WASHINGTON — Computers could predict one’s chance of premature death more accurately than traditional approaches, according to a study recently published on scientific journal PLOS ONE.
Researchers from the British University of Nottingham have developed and tested a system of computer-based “machine learning” algorithms to predict the risk of early deaths due to chronic disease in a large middle-aged population.
This method uses computers to build new risk prediction models that take into account a wide range of demographic, biometric, clinical and lifestyle factors for each individual assessed, even their dietary consumption of fruit, vegetables and meat per day.
They found this artificial intelligence (AI) system was very accurate in its predictions and performed better than the current standard approach, known as the Cox model, developed by human experts.

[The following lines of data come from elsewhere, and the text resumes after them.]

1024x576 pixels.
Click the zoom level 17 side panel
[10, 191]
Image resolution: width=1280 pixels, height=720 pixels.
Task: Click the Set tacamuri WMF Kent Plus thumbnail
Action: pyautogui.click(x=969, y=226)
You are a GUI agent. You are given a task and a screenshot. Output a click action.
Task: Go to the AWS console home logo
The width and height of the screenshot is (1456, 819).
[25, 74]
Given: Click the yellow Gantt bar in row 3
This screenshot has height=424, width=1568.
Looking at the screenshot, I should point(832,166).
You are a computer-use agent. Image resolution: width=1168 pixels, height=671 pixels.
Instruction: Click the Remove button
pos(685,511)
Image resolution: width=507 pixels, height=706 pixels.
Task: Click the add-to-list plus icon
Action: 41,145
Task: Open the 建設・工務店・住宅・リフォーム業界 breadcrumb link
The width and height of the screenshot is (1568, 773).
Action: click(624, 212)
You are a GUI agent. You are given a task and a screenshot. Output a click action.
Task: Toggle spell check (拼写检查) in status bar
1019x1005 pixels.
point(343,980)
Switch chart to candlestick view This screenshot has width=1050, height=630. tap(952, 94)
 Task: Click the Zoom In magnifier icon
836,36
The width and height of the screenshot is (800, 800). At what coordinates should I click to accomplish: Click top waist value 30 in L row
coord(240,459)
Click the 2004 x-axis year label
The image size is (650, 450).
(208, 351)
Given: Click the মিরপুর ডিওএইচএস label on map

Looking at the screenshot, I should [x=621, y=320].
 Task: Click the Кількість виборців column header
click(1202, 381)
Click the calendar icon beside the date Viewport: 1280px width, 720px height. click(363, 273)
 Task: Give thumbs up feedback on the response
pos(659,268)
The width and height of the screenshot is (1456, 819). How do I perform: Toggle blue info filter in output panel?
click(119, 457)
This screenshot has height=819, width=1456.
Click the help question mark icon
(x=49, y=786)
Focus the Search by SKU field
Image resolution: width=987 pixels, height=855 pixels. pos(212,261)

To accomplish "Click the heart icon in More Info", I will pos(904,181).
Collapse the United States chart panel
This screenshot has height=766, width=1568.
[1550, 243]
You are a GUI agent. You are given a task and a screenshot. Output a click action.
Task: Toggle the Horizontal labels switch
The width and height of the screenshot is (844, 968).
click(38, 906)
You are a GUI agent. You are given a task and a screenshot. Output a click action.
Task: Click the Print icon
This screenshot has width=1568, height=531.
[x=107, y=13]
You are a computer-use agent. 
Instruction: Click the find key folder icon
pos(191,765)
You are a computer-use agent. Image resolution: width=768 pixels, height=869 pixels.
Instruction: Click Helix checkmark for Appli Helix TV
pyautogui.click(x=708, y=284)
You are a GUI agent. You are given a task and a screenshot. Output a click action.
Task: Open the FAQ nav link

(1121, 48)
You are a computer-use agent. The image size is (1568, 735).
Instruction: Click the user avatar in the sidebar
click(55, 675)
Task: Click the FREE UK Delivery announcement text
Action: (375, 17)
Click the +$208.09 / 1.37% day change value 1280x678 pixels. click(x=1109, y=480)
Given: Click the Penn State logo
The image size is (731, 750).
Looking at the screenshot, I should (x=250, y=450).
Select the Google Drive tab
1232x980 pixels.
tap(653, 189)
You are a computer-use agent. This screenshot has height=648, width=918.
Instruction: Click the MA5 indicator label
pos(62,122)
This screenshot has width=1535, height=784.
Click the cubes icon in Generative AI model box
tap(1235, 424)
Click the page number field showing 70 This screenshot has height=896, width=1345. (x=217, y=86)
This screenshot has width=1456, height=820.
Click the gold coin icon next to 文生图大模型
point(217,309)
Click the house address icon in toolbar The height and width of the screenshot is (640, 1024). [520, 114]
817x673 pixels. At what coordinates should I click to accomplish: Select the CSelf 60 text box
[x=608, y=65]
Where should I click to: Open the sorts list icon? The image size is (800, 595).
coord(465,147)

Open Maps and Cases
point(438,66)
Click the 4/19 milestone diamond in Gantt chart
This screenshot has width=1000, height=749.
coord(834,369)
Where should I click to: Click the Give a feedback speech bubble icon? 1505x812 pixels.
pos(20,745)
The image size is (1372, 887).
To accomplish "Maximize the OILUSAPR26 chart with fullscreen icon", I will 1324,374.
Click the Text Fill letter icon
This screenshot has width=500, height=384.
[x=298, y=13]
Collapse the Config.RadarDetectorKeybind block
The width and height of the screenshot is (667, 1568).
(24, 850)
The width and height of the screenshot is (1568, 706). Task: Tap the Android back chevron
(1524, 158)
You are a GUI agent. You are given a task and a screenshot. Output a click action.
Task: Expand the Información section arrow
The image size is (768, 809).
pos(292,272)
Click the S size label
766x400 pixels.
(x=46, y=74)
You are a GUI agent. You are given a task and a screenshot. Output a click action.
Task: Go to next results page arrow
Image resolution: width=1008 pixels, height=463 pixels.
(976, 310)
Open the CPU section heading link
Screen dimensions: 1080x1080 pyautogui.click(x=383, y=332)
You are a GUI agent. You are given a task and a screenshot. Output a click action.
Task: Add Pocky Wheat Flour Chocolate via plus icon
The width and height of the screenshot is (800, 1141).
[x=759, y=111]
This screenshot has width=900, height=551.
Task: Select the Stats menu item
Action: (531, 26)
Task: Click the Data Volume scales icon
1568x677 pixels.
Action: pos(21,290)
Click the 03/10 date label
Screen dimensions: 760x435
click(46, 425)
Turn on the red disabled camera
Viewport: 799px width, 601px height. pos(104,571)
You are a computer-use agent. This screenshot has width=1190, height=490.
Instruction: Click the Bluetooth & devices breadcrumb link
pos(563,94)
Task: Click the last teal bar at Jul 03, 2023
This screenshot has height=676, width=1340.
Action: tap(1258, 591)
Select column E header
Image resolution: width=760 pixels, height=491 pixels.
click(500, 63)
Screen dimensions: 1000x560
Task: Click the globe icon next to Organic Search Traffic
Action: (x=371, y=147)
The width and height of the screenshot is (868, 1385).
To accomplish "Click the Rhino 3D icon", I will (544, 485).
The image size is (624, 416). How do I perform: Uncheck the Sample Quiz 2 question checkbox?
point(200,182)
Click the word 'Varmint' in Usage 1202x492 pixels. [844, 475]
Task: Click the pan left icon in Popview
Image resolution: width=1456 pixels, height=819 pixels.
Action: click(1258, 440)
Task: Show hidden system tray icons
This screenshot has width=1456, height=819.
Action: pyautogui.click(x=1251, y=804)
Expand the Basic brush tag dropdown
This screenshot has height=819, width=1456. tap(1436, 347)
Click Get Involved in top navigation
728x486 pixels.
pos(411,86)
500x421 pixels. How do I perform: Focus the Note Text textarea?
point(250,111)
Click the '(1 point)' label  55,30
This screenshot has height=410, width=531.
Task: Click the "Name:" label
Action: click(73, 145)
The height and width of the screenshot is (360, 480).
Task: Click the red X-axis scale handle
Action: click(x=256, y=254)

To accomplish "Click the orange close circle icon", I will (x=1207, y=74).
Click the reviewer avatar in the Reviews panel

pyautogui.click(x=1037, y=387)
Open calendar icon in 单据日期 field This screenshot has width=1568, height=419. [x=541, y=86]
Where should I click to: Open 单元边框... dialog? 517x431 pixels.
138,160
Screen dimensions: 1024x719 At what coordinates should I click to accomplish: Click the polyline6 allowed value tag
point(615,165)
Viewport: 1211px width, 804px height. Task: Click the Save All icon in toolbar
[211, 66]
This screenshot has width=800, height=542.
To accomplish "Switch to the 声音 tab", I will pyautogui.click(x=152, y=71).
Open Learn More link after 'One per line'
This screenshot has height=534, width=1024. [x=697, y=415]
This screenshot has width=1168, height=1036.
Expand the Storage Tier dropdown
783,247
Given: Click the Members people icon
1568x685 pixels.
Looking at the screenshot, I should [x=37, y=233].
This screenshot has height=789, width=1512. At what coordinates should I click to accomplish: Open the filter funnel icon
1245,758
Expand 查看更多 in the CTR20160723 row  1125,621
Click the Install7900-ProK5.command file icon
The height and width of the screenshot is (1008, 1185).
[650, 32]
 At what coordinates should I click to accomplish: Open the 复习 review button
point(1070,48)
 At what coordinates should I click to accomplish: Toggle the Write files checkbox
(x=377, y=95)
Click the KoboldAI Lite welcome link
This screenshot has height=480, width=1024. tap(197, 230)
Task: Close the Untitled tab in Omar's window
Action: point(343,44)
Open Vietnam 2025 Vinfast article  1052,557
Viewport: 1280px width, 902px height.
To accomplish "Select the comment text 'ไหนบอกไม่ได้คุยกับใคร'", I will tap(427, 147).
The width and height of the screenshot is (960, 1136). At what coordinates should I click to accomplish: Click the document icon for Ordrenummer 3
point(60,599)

The study recruited over 500,000 participants aged 40-69 from 2006 and 2010, and followed them up until 2016. During the 2006-2010 time period, nearly 14,500 people died, largely from cancer and other diseases.
The two machine-learning approaches, namely deep learning and random forest, correctly identified 76 percent and 64 percent of the premature deaths respectively. By comparison, the traditional Cox model identified only about 44 percent.
“There is currently intense interest in the potential to use ‘AI’ or ‘machine-learning’ to better predict health outcomes,” said University of Nottingham professor Joe Kai, one of the researchers of the study, in a statement.
“In some situations we may find it helps, in others it may not. In this particular case, we have shown that with careful tuning, these algorithms can usefully improve prediction,” he said.
The Nottingham researchers predict that AI will play a vital part in the development of future tools capable of delivering personalized medicine, tailoring risk management to individual patients.